━━━ Recorded data

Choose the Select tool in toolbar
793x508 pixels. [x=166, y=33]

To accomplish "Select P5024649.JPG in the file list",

━━━━━━
━━━ Recorded data

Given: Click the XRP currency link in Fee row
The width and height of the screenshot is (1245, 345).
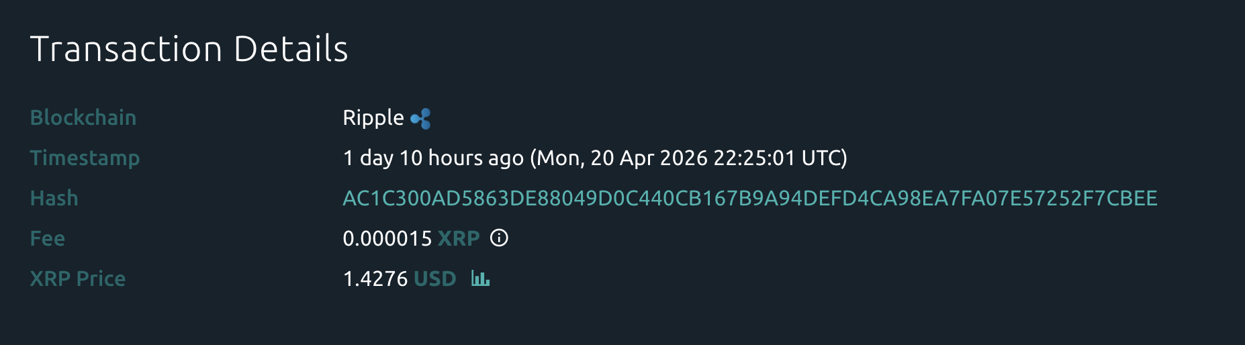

━━━━━━
━━━ Recorded data

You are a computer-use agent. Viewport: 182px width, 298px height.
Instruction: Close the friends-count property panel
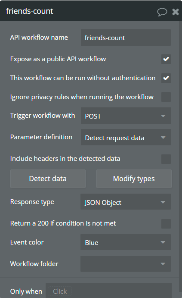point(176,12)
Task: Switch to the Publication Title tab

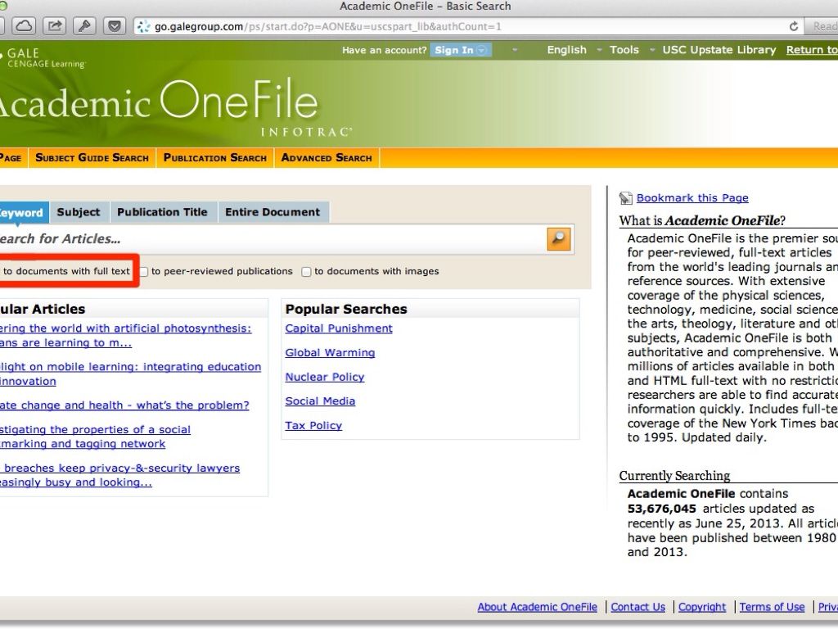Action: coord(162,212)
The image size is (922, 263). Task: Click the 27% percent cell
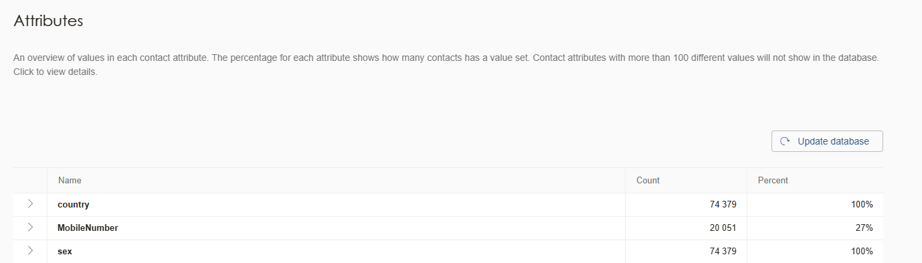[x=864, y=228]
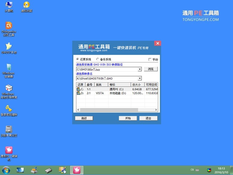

━━━━━━

■ Work to be completed
All that belongs in the answer is the run of lines above from the line containing "Choose the Select tool in toolbar" through the line containing "P5024649.JPG in the", exactly as written.

■ Written answer
Choose the Select tool in toolbar
793x508 pixels. [x=166, y=33]

To accomplish "Select P5024649.JPG in the file list",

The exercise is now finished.